Because no singleplayer mods were ever developed for HL.

The original DOD is as popular as ever. TFC and CS are still going strong.

I loved the original Half Life games. The graphics engine hasn’t aged well but the storyline and gameplay are still quite compelling. I’d say that yes, to make complete sense of HL2 you’d have to have played at least two of the original HL games: Half Life, and Blue Shift. Half Life is, of course, Half Life; the story of Gordon Freeman’s survival of a cascade failure in the Black Mesa complex causing a rift to open up to the alternate dimension known as Xen. and his journey to find help and/or escape the whole mess. Blue Shift occurs during the same event, but is told from the point of view of Barney, a security guard at the Black Mesa complex, and his own adventure through the disaster. Strictly speaking, Opposing Force is not a necessary play, though it’s still fun. It’s told from the other side of the fence: The special government military task force who is sent in to “clean up” the Black Mesa incident – which includes killing any survivors thereof. Your character, one of the members of said military task force, doesn’t actually participate in killing Black Mesa staff, but rather your own discovery of the horrible events that have transpired and your attempts to escape them or eliminate the threats they introduced.

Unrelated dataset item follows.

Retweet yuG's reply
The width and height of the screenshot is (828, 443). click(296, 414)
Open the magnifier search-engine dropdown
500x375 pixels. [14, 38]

HL2 is a landmark sequel that I daresay is at least as good as or better than the original. It reintroduces you to your own character, as well as that of Barney the security guard and Dr. Kleiner, whom you helped in the first game. It takes place 10 years after the events of Black Mesa when the Combine have taken over. Curiously, one species of the aliens that were trying to kill you from the first series – the Vortigaunts – have become your allies in the second. This one has you attempting to take back the planet from the hostile Combine and the misguided Dr.
Breen, whose self-preserving pact with the Combine led to Earth’s downfall.

HL2: Episoide One is a new episodic stand-alone “expansion” to HL2 which is being released in 3 parts, the first having been released already and the second to come out in Q1 '07. With HL2 having ended on such a cliff-hanger note, this was the natural progression of events which pick up where HL2 left off. Episode 1 is pretty short though, but it’s also inexpensive (about 1/3rd the cost of a whole game) so it’s not so bad. I suspect Episodes 2 and 3 will be rather longer, episode 1 being more on the order of a taste of things to come.

Nitpick (or maybe just clarification): Redshift is caused by an object moving away, blue shift would be from an object moving towards.